PROBLEM STATEMENT.
Retype, exactly and with both ends included, the lines below from the one containing "The width and height of the screenshot is (1456, 819)." through the end; omit the pictures.

Data items
□ □ □ □ □ □ □

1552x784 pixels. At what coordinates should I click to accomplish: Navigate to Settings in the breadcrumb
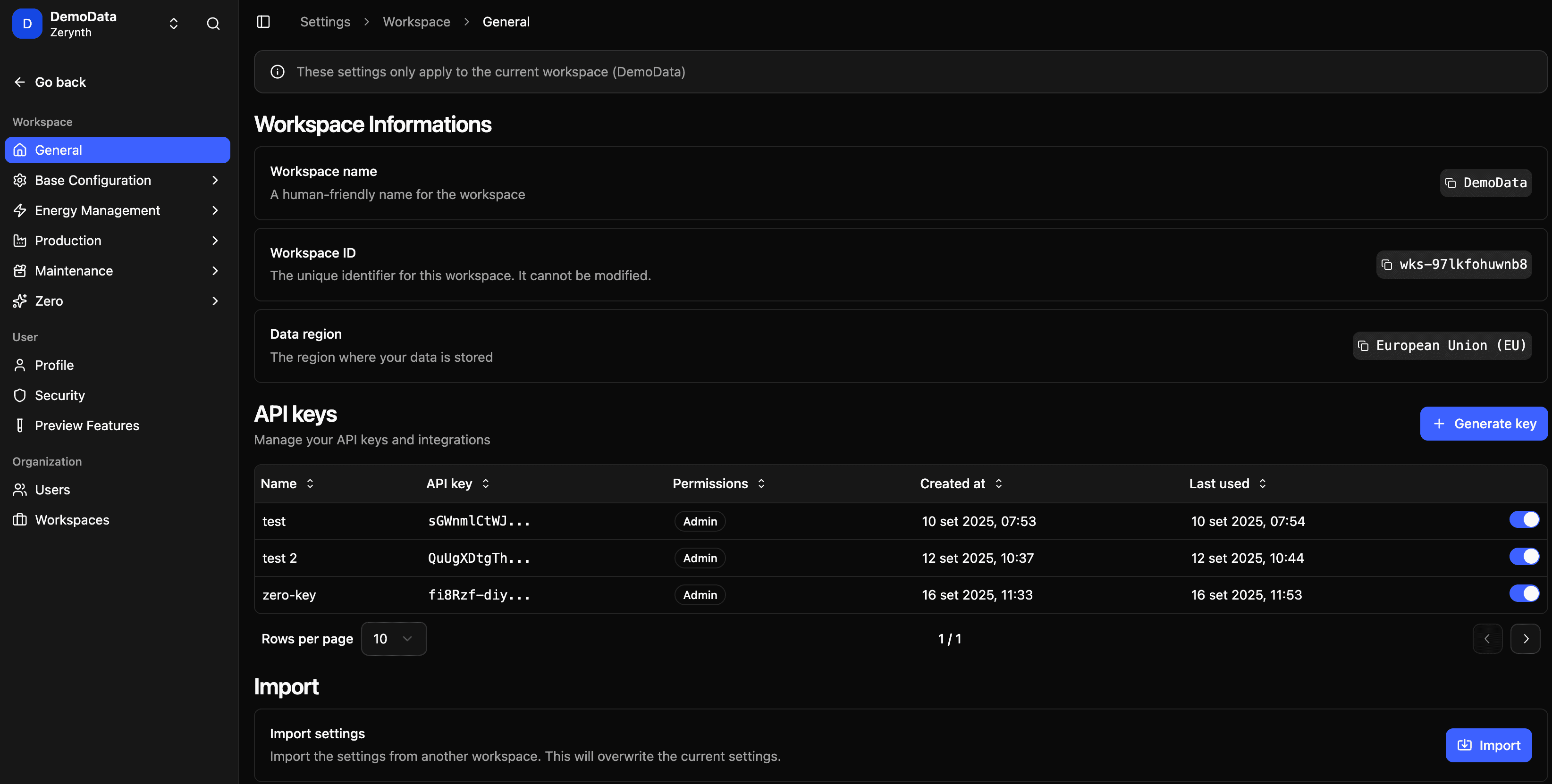(x=325, y=22)
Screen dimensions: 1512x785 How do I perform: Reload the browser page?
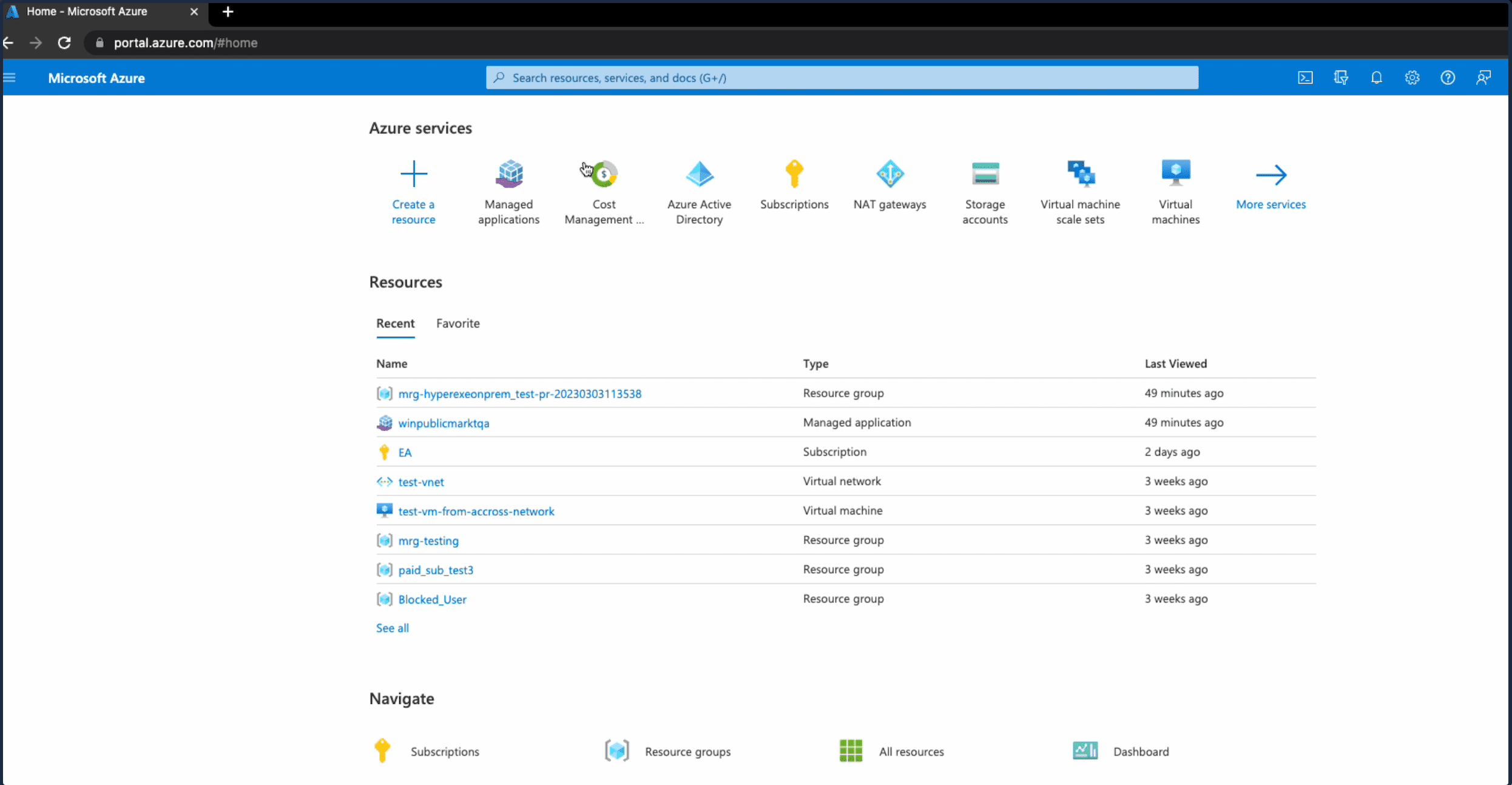coord(64,43)
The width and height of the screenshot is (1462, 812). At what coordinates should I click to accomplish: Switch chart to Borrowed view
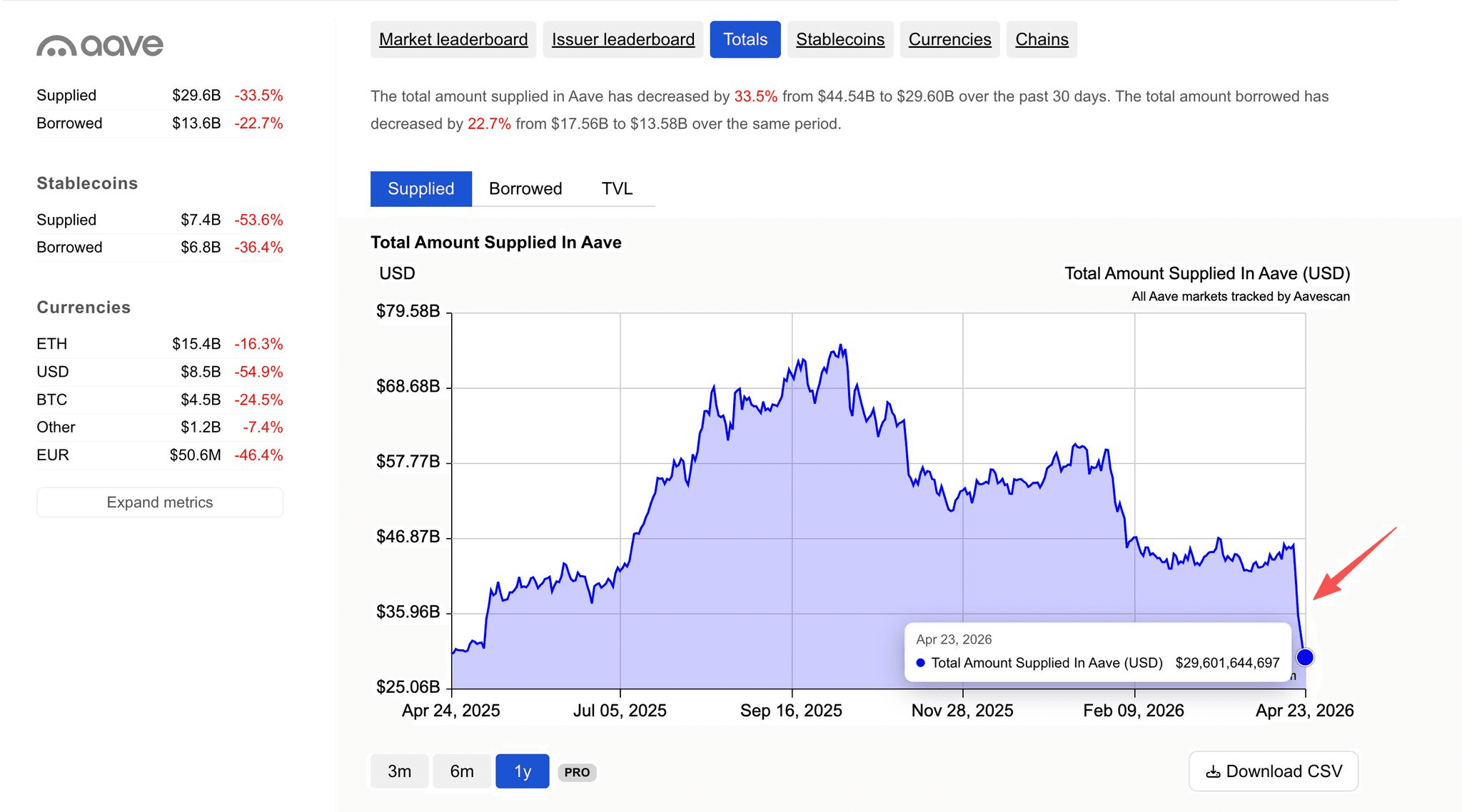525,188
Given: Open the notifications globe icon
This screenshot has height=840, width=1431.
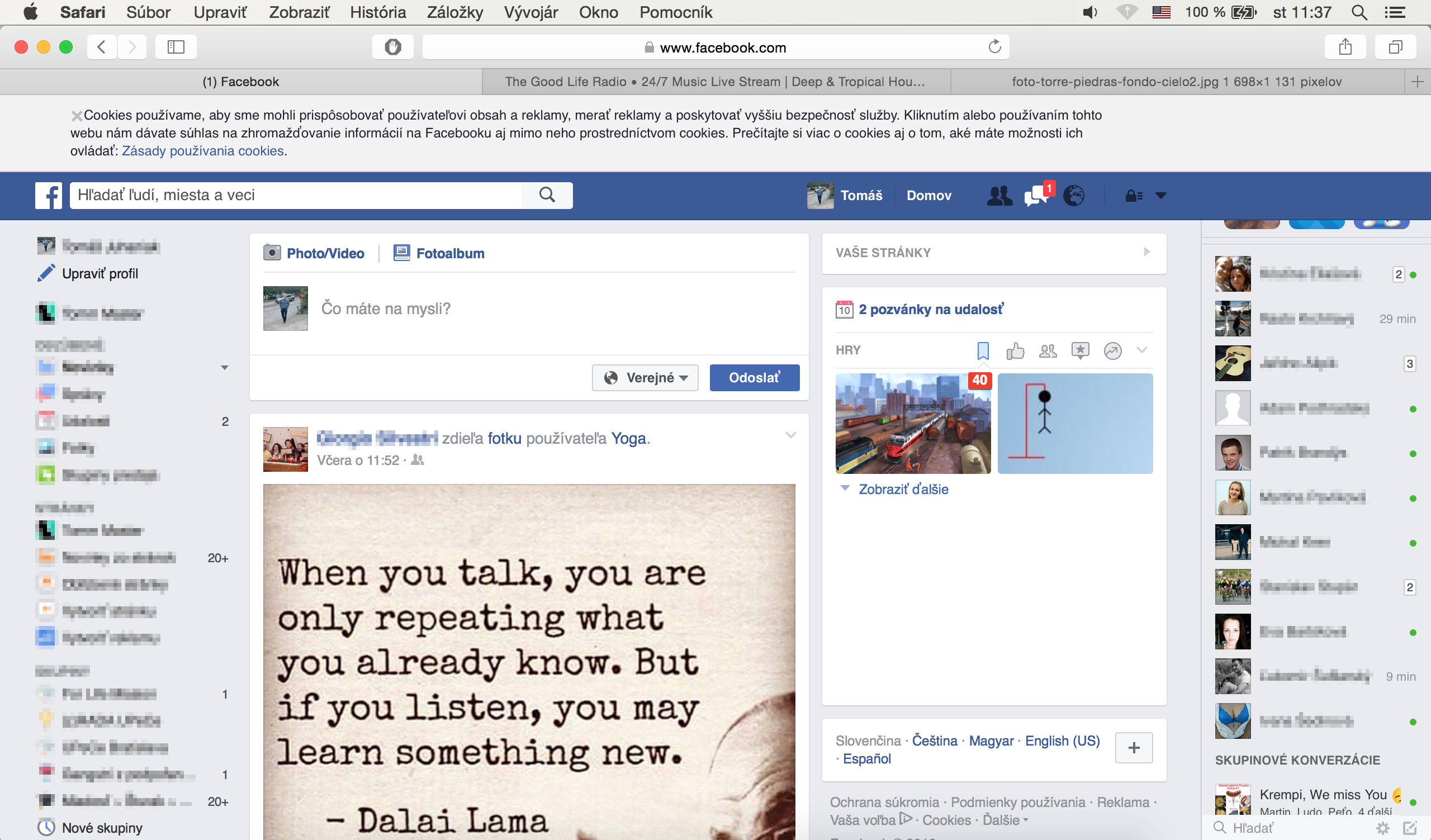Looking at the screenshot, I should coord(1073,196).
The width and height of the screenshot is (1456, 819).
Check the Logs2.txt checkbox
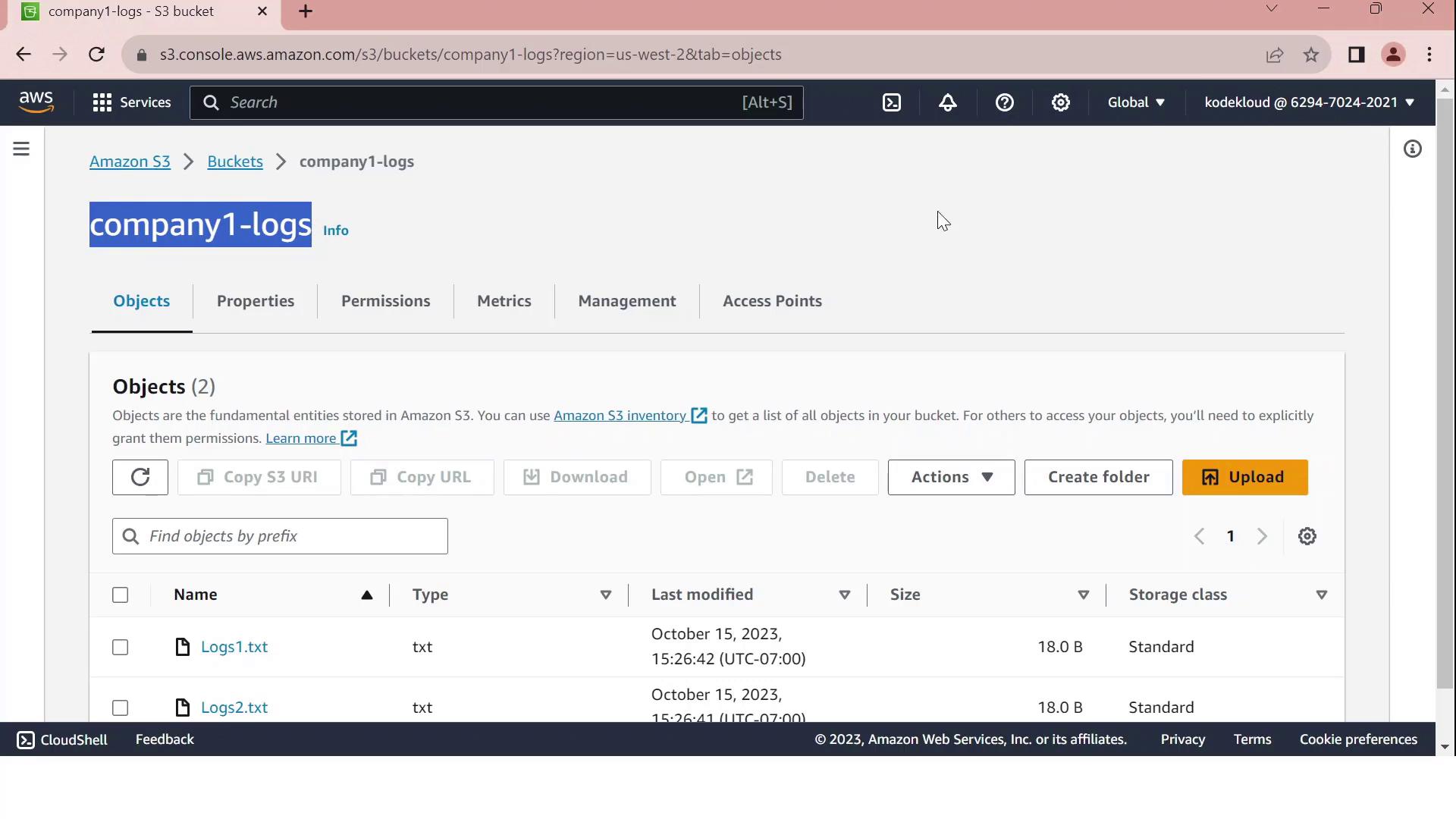pyautogui.click(x=121, y=708)
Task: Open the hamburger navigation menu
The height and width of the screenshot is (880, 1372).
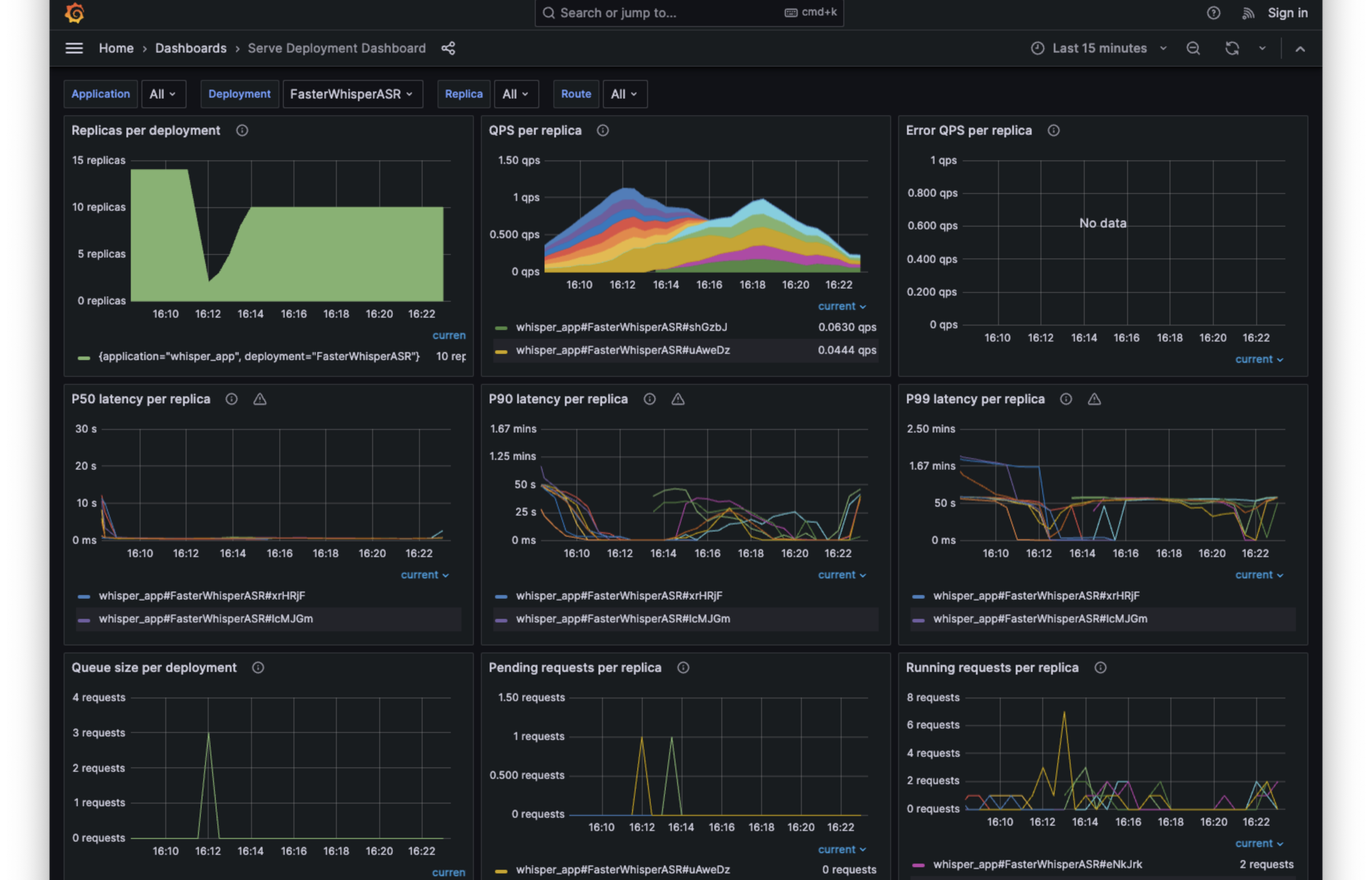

□ □ □ □ □ □ □

WRITTEN SOLUTION.
The width and height of the screenshot is (1456, 819).
Check the Logs2.txt checkbox
pyautogui.click(x=121, y=708)
Task: Open the hamburger navigation menu
The height and width of the screenshot is (880, 1372).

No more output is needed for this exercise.